# BRIEF:
Arrange the rows below as a JSON list of strings, one string per line, with blank lines left out. Include only the part that opens with the line containing "Viewport: 1024px width, 481px height." and closes with the line containing "pyautogui.click(x=14, y=51)", both ends included, and leave the pictures out.

# MATERIAL FOR THIS EXERCISE:

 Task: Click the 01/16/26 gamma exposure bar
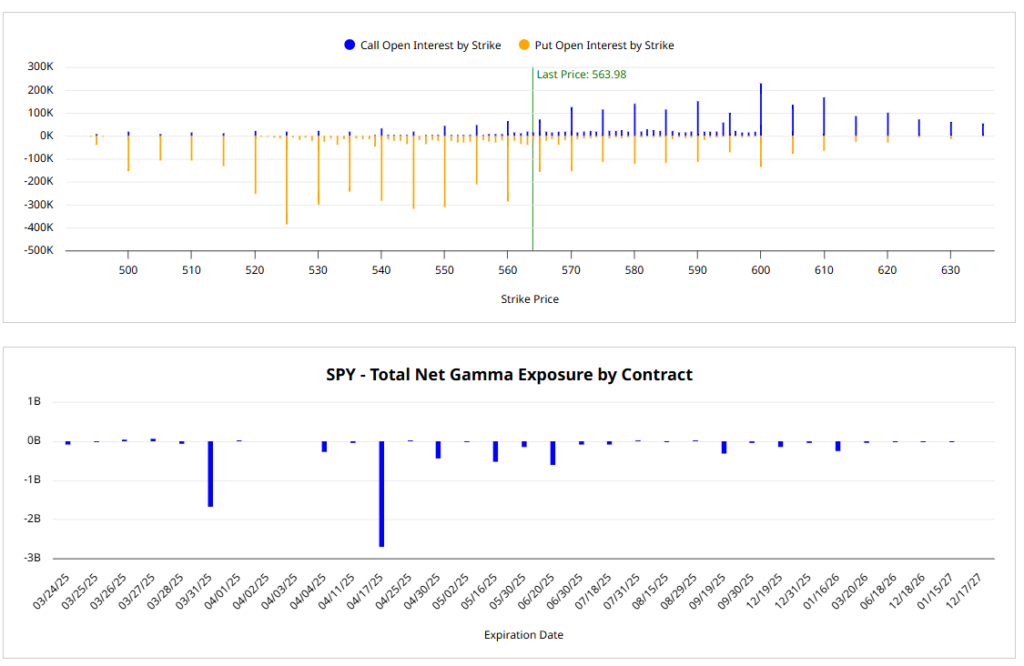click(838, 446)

--

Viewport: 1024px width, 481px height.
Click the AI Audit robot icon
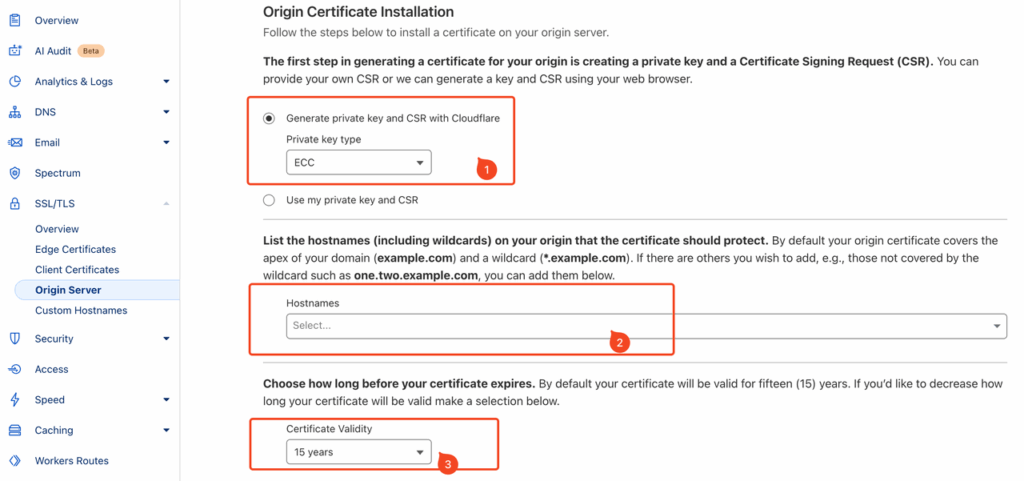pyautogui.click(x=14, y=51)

# THE OUTPUT:
[
  "Viewport: 1024px width, 481px height.",
  "Click the AI Audit robot icon",
  "pyautogui.click(x=14, y=51)"
]